According to one expert, experience plays a major role in the mastery of laser surgery, especially for physicians who are just learning to use these devices.
However, if this power is neither respected nor wielded properly, unwanted side effects might ultimately result.
"The difference between procedure success or failure in a given dermatologic laser intervention can sometimes be a very fine line to walk, and often, the experience of the physician can prove to be the deciding factor in treatment success," says J. Stuart Nelson, M.D., Ph.D., professor of surgery and biomedical engineering, Beckman Laser Institute and Medical Clinic, University of California, Irvine.
Fractional skin resurfacing is commonly used on the face and neck in skin rejuvenation procedures.
Dr. Nelson says that the neck area needs to be respected, because the skin is much thinner and there are fewer pilosebaceous units on the neck. Possibly due to these factors, severe scarring after fractional skin resurfacing procedures on the neck has recently been seen.
Dr. Nelson suggests that when performing fractional resurfacing procedures on the neck, clinicians may want to exercise caution by initially using much lower energies and not making as many passes.
"There seems to be some indications that perhaps patients who have had previous face-and/or neck-lifting cosmetic surgical procedures may be at a higher risk for developing scarring after fractional skin resurfacing on the neck," Dr. Nelson says.
Though it has a proven efficacy, Dr. Nelson says the long-pulsed Nd:YAG laser is possibly one of the most treacherous devices available on the market in that it can be very unforgiving, especially in inexperienced hands.
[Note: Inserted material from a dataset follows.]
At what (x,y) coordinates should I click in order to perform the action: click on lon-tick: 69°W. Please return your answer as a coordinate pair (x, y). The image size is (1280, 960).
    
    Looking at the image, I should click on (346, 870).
The infrared light from the device penetrates several millimeters into the skin.
As a result, the depth of the coagulation or induced injury is not immediately visible to the eye.
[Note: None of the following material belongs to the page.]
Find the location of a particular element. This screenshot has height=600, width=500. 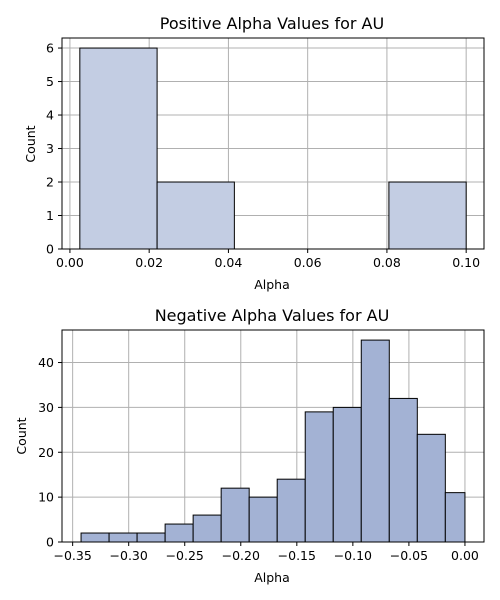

This can often result in overheating or a deep dermal burn, which may not at first be appreciated during the procedure if the clinician does not exercise extreme caution.
"Laser devices in the hands of physicians who have not had significant or appropriate training can likely cause complications, such as scarring, skin dyspigmentation and even sloughing of the skin due to infarction of the local blood supply from the laser radiation," Dr. Nelson says.
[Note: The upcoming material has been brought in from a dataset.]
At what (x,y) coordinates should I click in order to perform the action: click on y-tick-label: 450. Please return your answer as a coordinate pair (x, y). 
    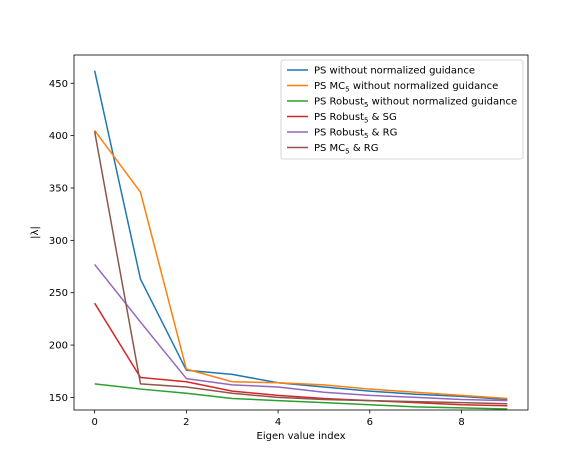
    Looking at the image, I should click on (58, 84).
The Q-switched Nd:YAG laser is routinely used for a variety of different indications, such as for the treatment of tattoos and other benign pigmented lesions, and it can be very safe when using short pulses (a billionth of a second).
According to Dr. Nelson, clinicians have used the long-pulsed Nd:YAG laser for the treatment of vascular lesions, leg veins, port wine stains and hemangiomas, but they have often encountered adverse events. This is probably because of their failure to understand that the depth of coagulation in the long-pulsed mode is significantly deeper than what they were used to seeing with other similar devices.
Dr. Nelson says clinicians should be wary of overzealous treatments, and they should avoid overstepping their boundaries in terms of knowledge and experience.
"Those clinicians with less experience should take their time and may want to start with lower light doses. If lesions recur, the clinician could gradually increase the light dosage and simply retreat the area at slightly higher energies.
"Also, they may want to fire one or two test pulses first and re-evaluate and assess the subsequent effect at the target lesion, and then proceed with caution," Dr. Nelson says.